Daily Candle Chart – EUR/USD 19th February 2009

Euro vs Dollar - 18th February 2009 Daily Candle Chart

Euro vs Dollar – 18th February 2009 Daily Candle Chart

Yesterday’s price action was disappointing, but not entirely surprising following such a wide spread down bar on the previous day, and last night left us with a spinning top doji candle, with a very narrow spread. For those of you trading with brokers who provide live tick volumes, then you would have seen a similar volume on both days which suggests that yesterday was stopping volume, in other words we can expect the down trend to halt temporarily.
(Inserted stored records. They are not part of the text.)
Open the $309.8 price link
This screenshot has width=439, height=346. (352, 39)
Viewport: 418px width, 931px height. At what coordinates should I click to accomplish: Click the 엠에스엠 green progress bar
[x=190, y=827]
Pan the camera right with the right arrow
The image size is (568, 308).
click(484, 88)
Given the doji candle, combined with excessive tick volume, then I would expect to see prices rise this morning in early trading, but as always we need to consider the fundamental news due out later in the US, which I have covered for you in detail on the euro to dollar site. Now before you all write in saying that it is impossible to apply volume spread analysis techniques to the forex market – I would agree – however, the tick volume provides another view of the market, and as a trader I use it as an additional signal when analyzing the candlestick on the chart. Many brokers do not provide this as a standard option, and if you would like details of the one I use then please just leave a comment on the blog, or alternatively drop me a line at the ask Anna site which can be found in the left hand sidebar.

So, in summary, whilst the trend is still bearish in the longer term, if you are trading intra day today, then I would suggest small long positions this morning with tight stops and only look for a few pips profit on each trade, and then wait for the news this afternoon in the US. The major consideration for the next period is the heavy support area that we are now entering, and in effect the euro dollar have now entered a ‘tunnel’, with resistance immediately above, and support and congestion directly below over a 500 pip range. For a sustained bearish move we will need to see this support level breached, and is so ( as I have said before) expect a move lower to 1.22 and below.

The short term outlook is sideways, the medium to long term is bearish.